A PT can help you by:

  • evaluating your muscular weakness and fatigability
  • assessing your functional mobility and endurance
  • teaching you exercises for balance, strength, and flexibility
  • training you to pace yourself for energy conservation
  • teaching you exercises to improve posture and breathing

PTs and OTs can work together to create a daily living plan customized to suit your needs.

They can also work with speech-language pathologists, who help with issues involving communication, eating, and swallowing.

Since MG reduces your energy, it’s important that your support team coordinates their efforts so you’re not overwhelmed, which can leave you feeling fatigued.

MG fatigue can reduce your activity level, leading to a loss of muscle strength and tissue. Exercise can help counteract this loss, but it’s important to guard against fatigue. This means paying close attention to how much you exercise and ensuring that you don’t push yourself too much.

It’s also a good idea to have another person present while you exercise to make sure that your exertion doesn’t lead to fatigue-related injury or a myasthenic crisis, which is a symptom exacerbation that can interfere with your ability to breathe.

You may want to consider the following types of exercise:

  • Walking: Choose a comfortable pace on a flat surface. Avoid traffic and extreme temperatures.
  • Using a stationary bike: You can manage fatigue by staying seated and limiting your speed, resistance, and ride duration.
  • Swimming: It’s important to always have someone with you, stay in water that’s shallow enough for you to stand to rest, and avoid extreme temperatures.
  • Weight training: Though people without MG often lift weights to the point of fatigue, it’s important that you avoid this. Instead, use light weights, perform limited repetitions, and stop before you’re tired.
  • Using a treadmill: Using the safety key and tether, as well as the handrails for support, makes treadmill use safer. It’s also vital that you strictly limit your speed, duration, and incline to ensure that you don’t overdo this exercise.
  • Doing balance exercises: Balance training can reduce your chance of falling, increase your bone density, and increase muscle mitochondria, leading to less fatigue.
  • Stretching: Regular stretching can improve muscle and joint health while reducing pain.
  • Breathing: Respiratory muscle training may lead to reduced fatigue, according to a 2020 study.

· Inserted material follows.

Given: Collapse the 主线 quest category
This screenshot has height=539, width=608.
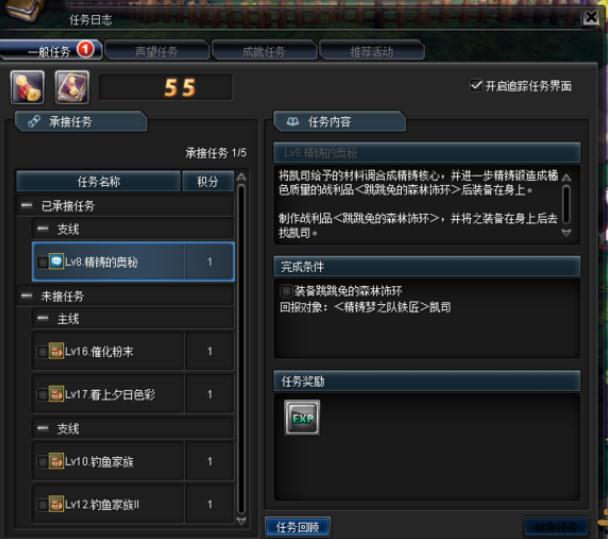Looking at the screenshot, I should click(x=43, y=318).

People with mild to moderate MG should aim for at least 150 minutes of exercise each week.

Exercise is best for people with well-managed MG. If you’re experiencing an MG exacerbation, it’s best to check with your doctor or PT before you exercise.

If you’re taking MG medication, you can ask your doctor about the peak time of your medication dose so that you can plan your exercise for when you’ll have more energy.

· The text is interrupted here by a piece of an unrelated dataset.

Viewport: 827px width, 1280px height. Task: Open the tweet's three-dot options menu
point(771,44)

Results can vary between individuals.

The type of support you receive can also affect how much time will pass before you see results.

It may take a few weeks before you notice the benefits of exercise. However, an energy-conserving strategy, such as having groceries delivered, may have an immediate benefit.

MG is an autoimmune disorder that affects the places where your nerves connect to your muscles. One of the key effects of this condition is muscle weakness.

OTs can support you by teaching you energy-conserving strategies to make daily living easier. PTs can help you strengthen your muscles so they work more efficiently.

It’s important that all the members of your care team work together to ensure that you’re not overwhelmed by an excess of energy-draining therapies.